Ursprünglich wurde von einer Gewissensentscheidung gesprochen, doch davon geblieben ist nur noch der Versuch des Bundesgesundheitsministers, gesichtswahrend durch die Pandemie zu kommen. Nachdem er sich beim Infektionsschutzgesetz koalitionsintern nicht durchsetzen konnte und seitens der FDP quasi erpresst wurde, versucht er sich mit letzter Kraft nun bei der Impfpflicht mit anderen Mehrheiten zu halten. Das ist aber kein Argument für mich, sondern mir geht es um angemessene Mittel zum Schutz der Menschen.

Dabei bin ich gar nicht prinzipiell gegen eine Impfpflicht, halte sie aber unter den gegebenen Bedingungen und mit den vorgenommenen Änderungen nicht für das geeignete Mittel. Neben vielen Argumenten scheinen mir zwei gegensätzliche Punkte in der Diskussion entscheidend: Die Impfpflichtbefürworter*innen argumentieren, dass wir sofort eine Impfpflicht brauchen, um in einem halben Jahr mit ausreichend Vorlauf zur nächsten Welle genügend Menschen geimpft zu haben. Eine quasi „Scharfstellung“ einer Impfpflicht zur nächsten Welle sei zu spät. Das entscheidende Argument der erstzunehmenden Gegner*innen einer Impfpflicht ist, dass nicht klar sei, inwiefern Massenimpfungen mit den vorhandenen Impfstoffen die nächsten Virusvarianten entscheidend zurückdrängen. Bereits für die Omikronvariante lasse die Wirksamkeit des Impfstoffs nach. Ebenso sei zwar die Anzahl der Impfungen durch die Verpflichtung festgelegt, es sei aber mitnichten sicher, ob das ausreichend schütze.

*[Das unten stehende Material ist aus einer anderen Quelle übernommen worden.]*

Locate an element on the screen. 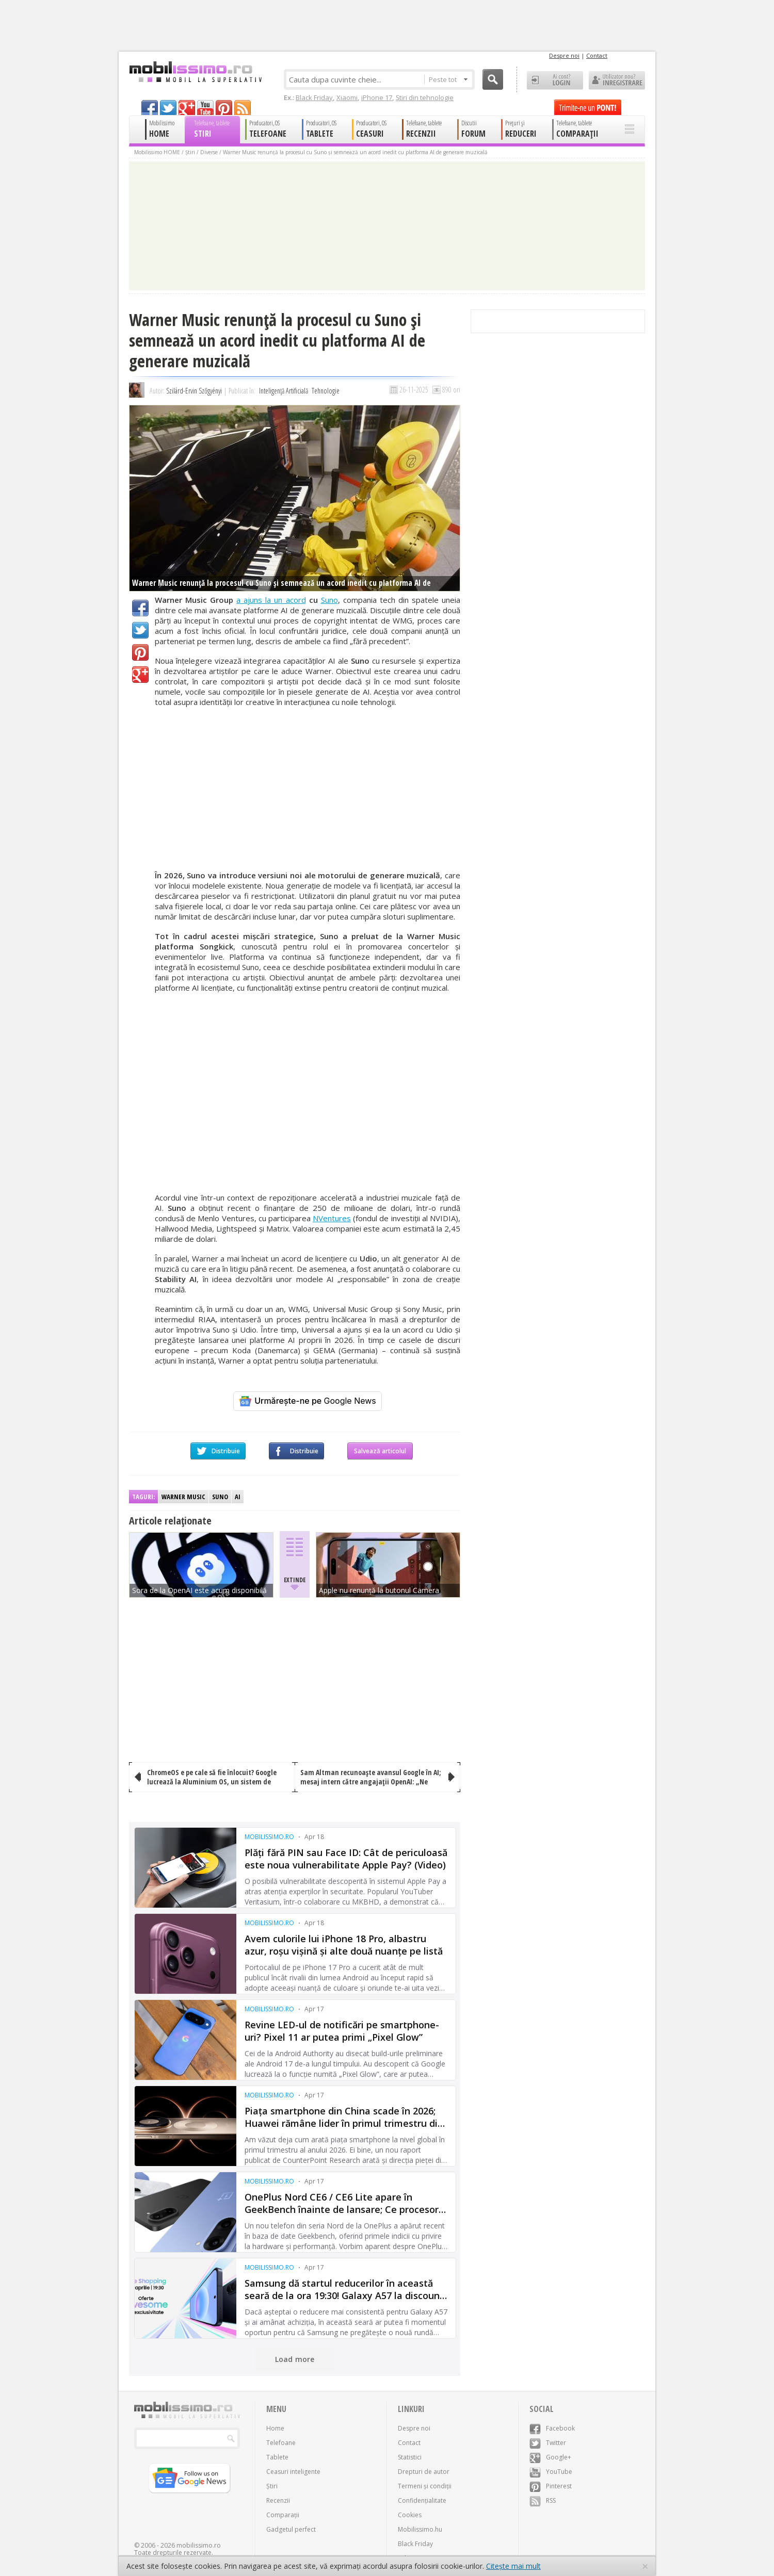 The height and width of the screenshot is (2576, 774). Citește mai mult is located at coordinates (513, 2566).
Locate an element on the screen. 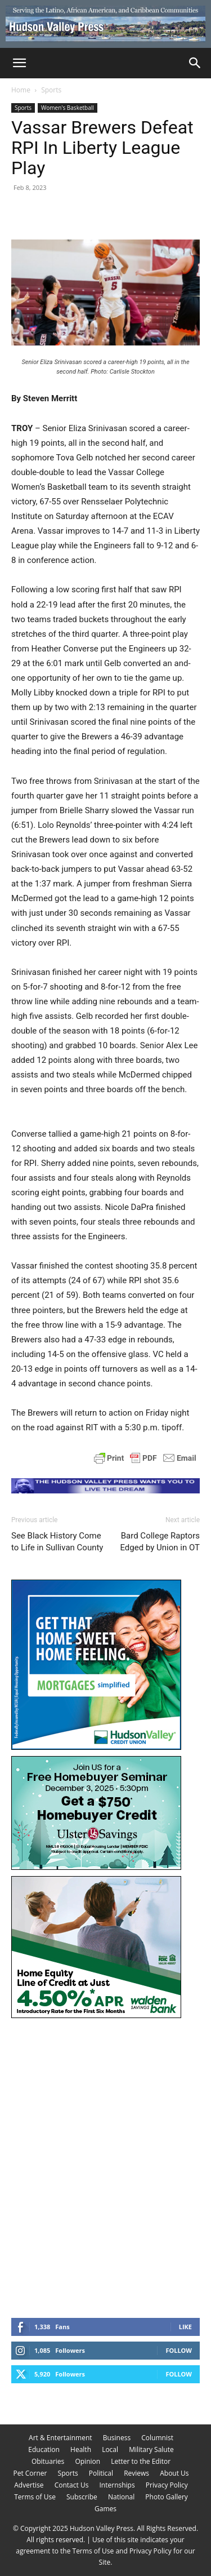 This screenshot has width=211, height=2576. Art & Entertainment is located at coordinates (60, 2437).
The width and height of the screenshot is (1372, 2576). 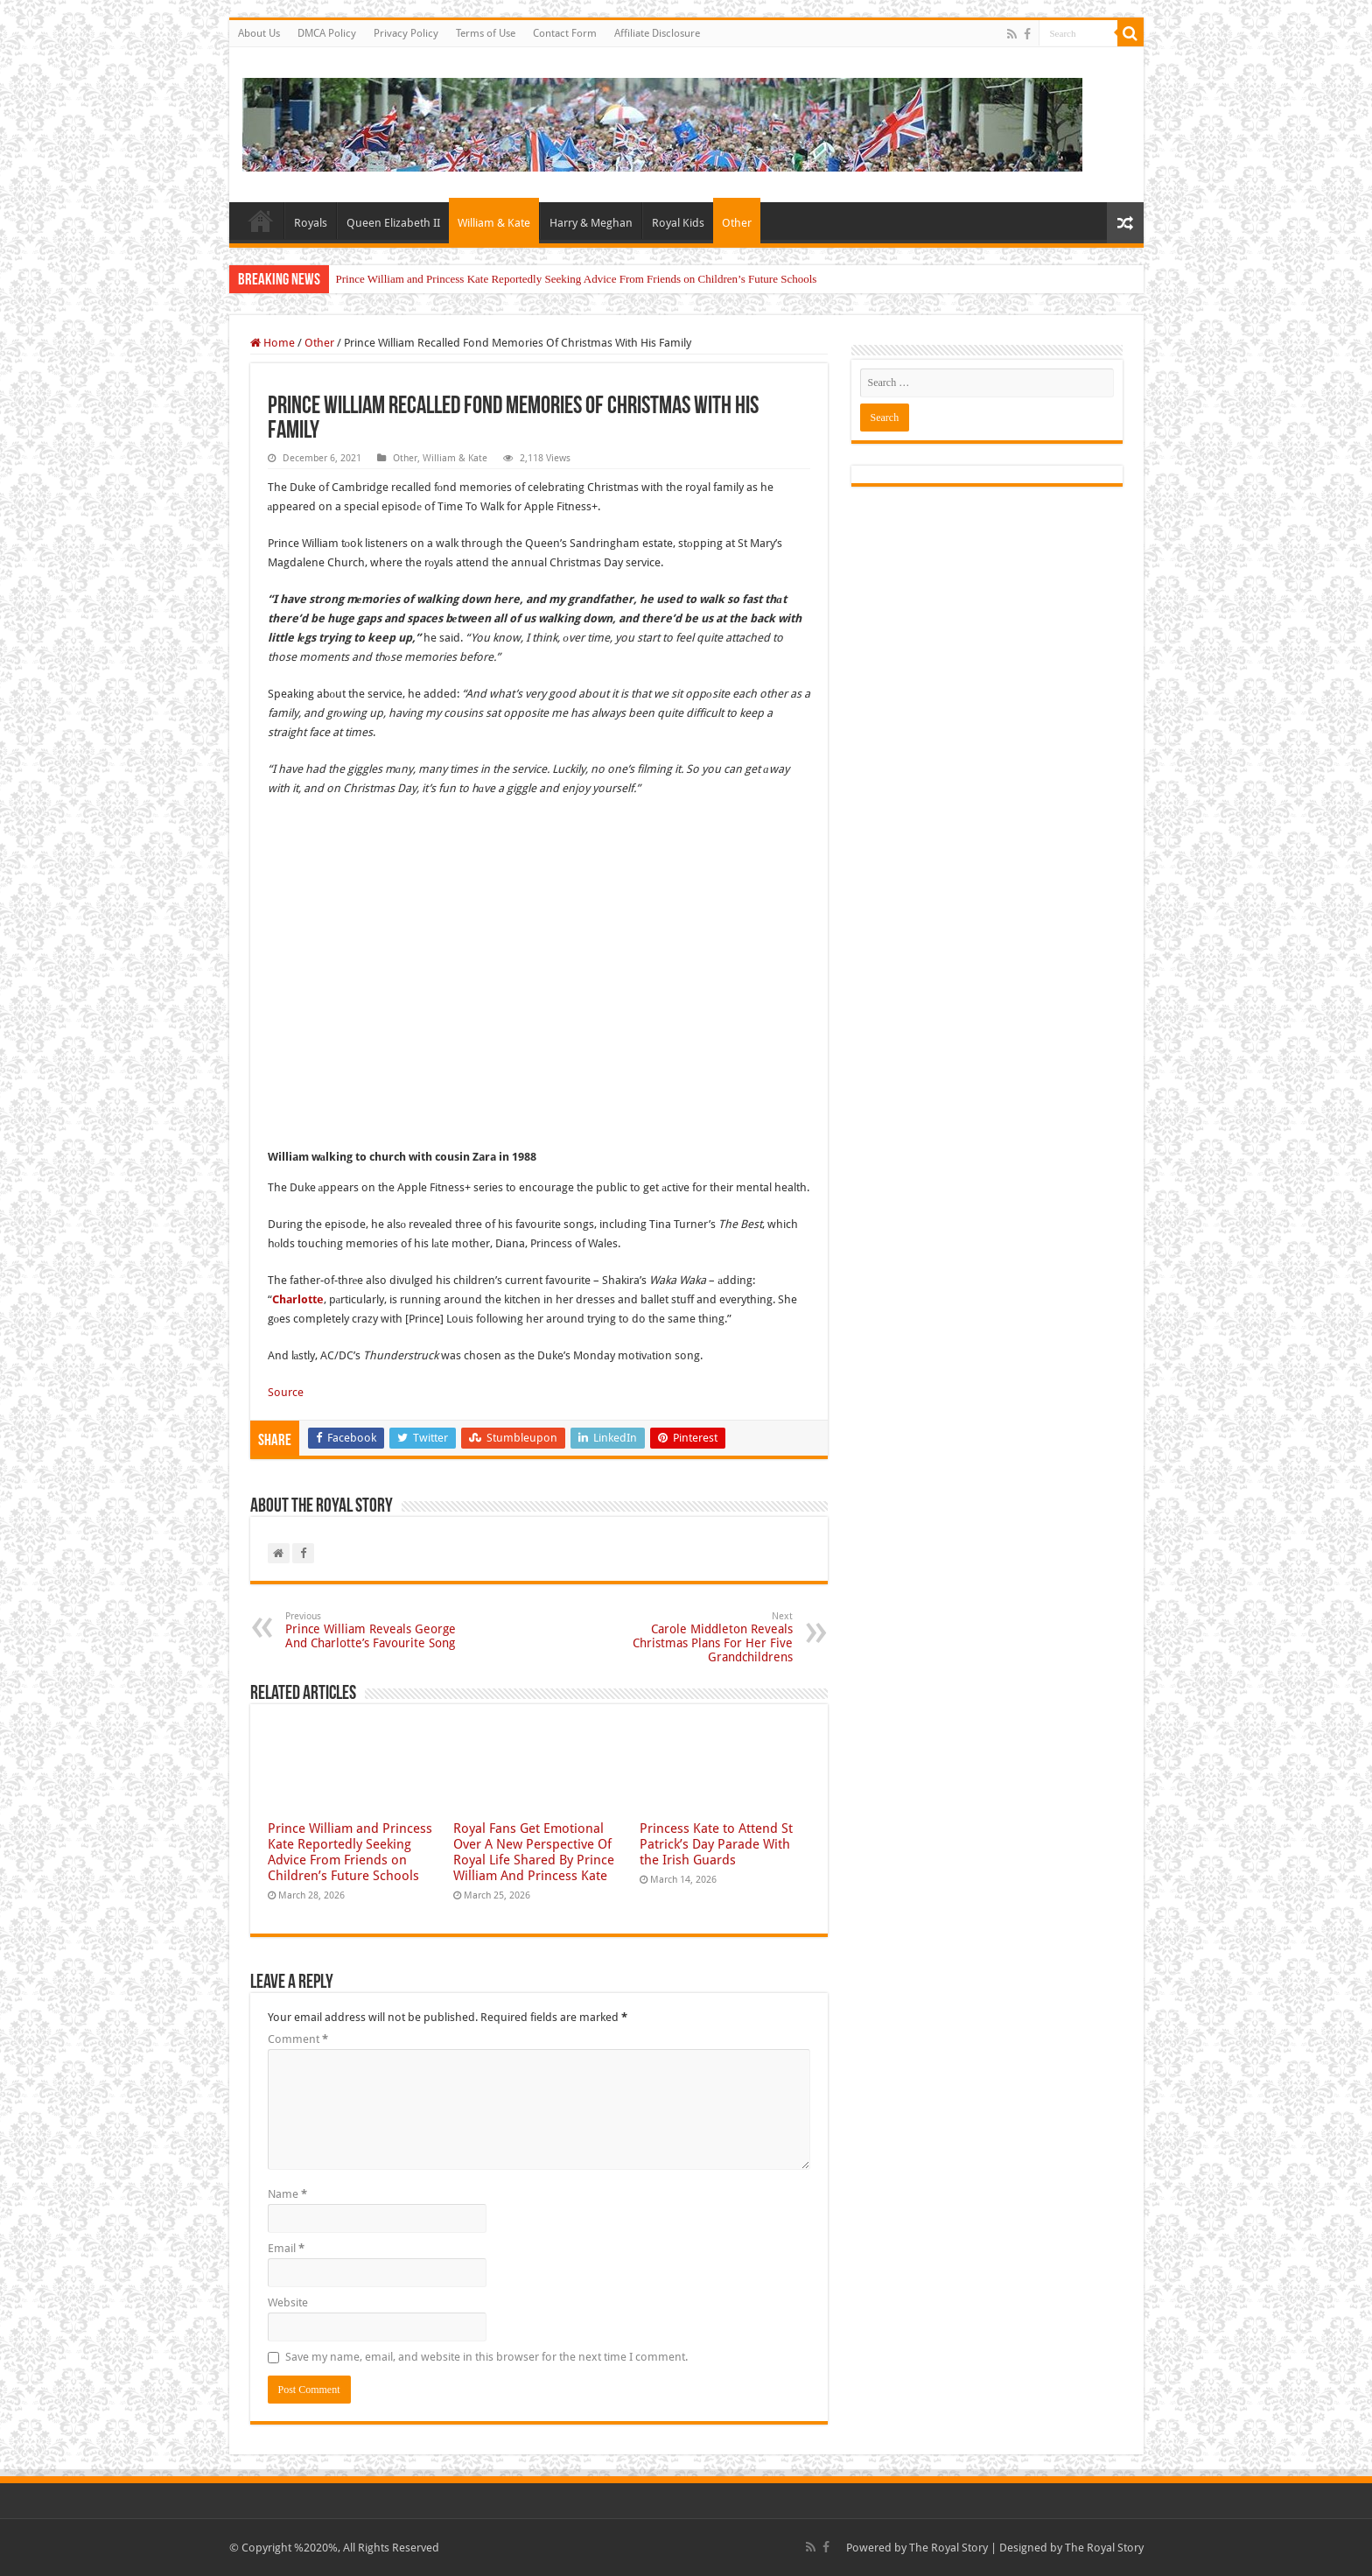 What do you see at coordinates (406, 33) in the screenshot?
I see `Privacy Policy` at bounding box center [406, 33].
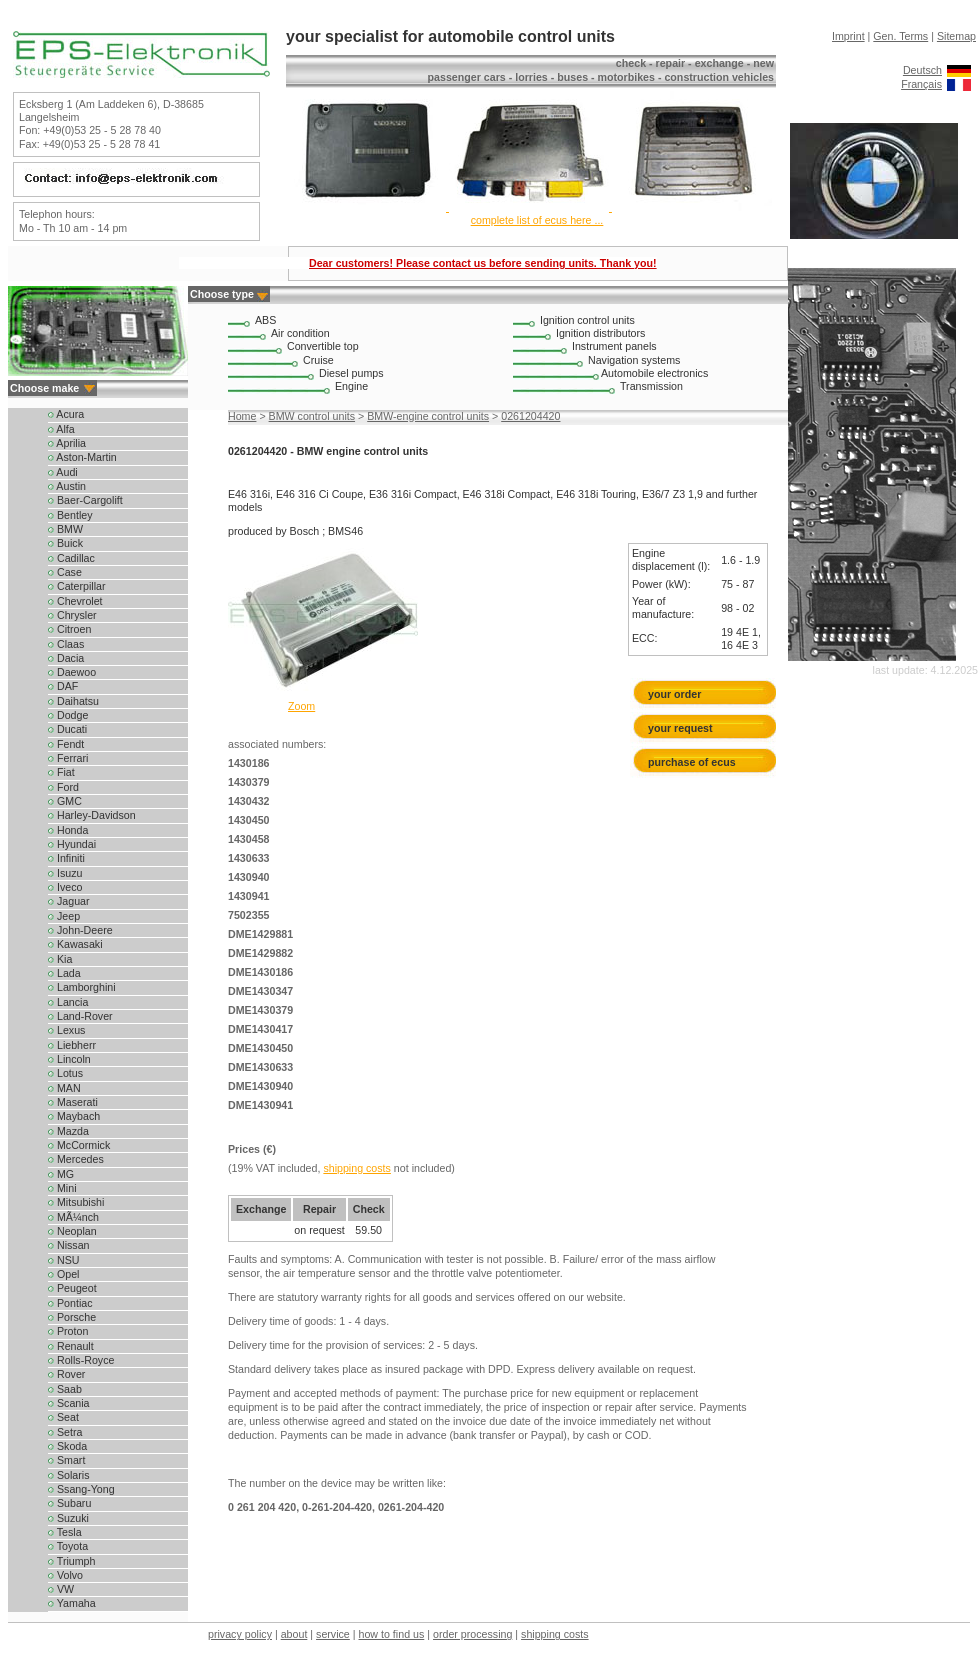  What do you see at coordinates (66, 858) in the screenshot?
I see `Infiniti` at bounding box center [66, 858].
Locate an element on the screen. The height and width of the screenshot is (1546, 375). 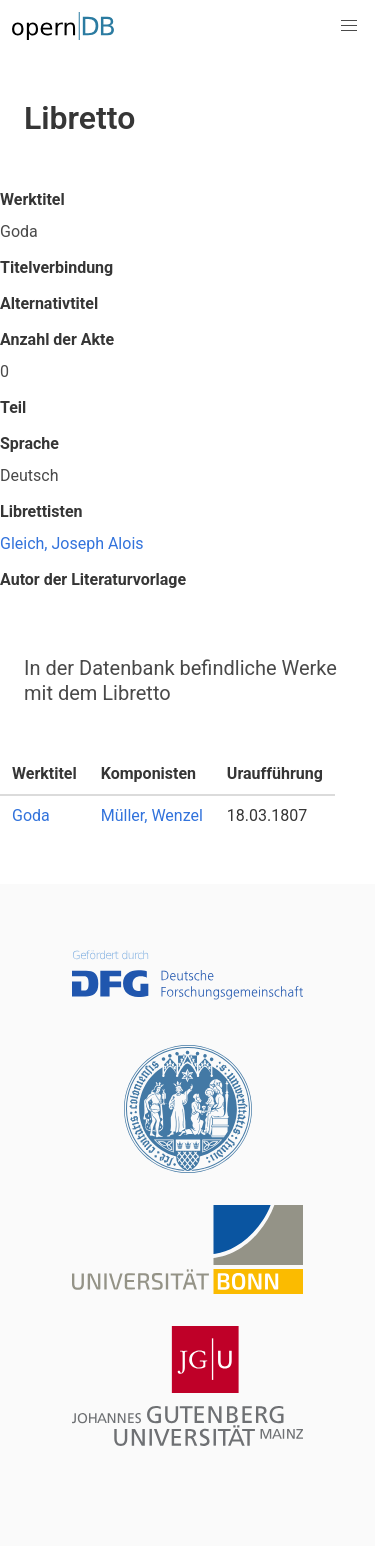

Letztlich gebe ich beiden Einwänden recht. Allerdings erscheint mir bei dieser Ungewissheit die Entscheidung gegen eine Handlungsverpflichtung näher. Es müsste schon sehr viel wahrscheinlicher sein, dass das Gesetz dauerhaft Fremd- und Selbstschutz erzeugt, um zur Handlung zu verpflichten. Ich kann einer verpflichtenden Impfung nicht zustimmen, wenn vorher nicht die meisten anderen Möglichkeiten zur Eindämmung der Pandemie ausgeschöpft sind. DIE LINKE streitet für aufsuchende Impfkampagnen und kämpft für eine weltweite Unterstützung solcher Maßnahmen, um neue Varianten des Virus unwahrscheinlich zu machen. Der Versuch einer Impfpflicht hierzulande bei gleichzeitiger Ablehnung der Patentaufhebung halte ich für einen Skandal. Wir drängen die einen Menschen zur Impfung, obgleich weltweit nach wie vor viele keinen richtigen Zugang zu Impfungen haben. Abschließend sei mir noch ein Hinweis erlaubt zum einzig übriggebliebenen Argument für eine Impfpflicht, die Kliniken nicht überlasten zu wollen: Bessere Arbeitsbedingungen in Kliniken, mehr und besser bezahlte Beschäftigte, inklusive einer guten Personalbemessung - das alles muss dringend vorangebracht werden. Wenn die Koalition die Beschäftigten also tatsächlich wirksam vor Überlastung schützen möchte, muss sie hier endlich aktiv werden.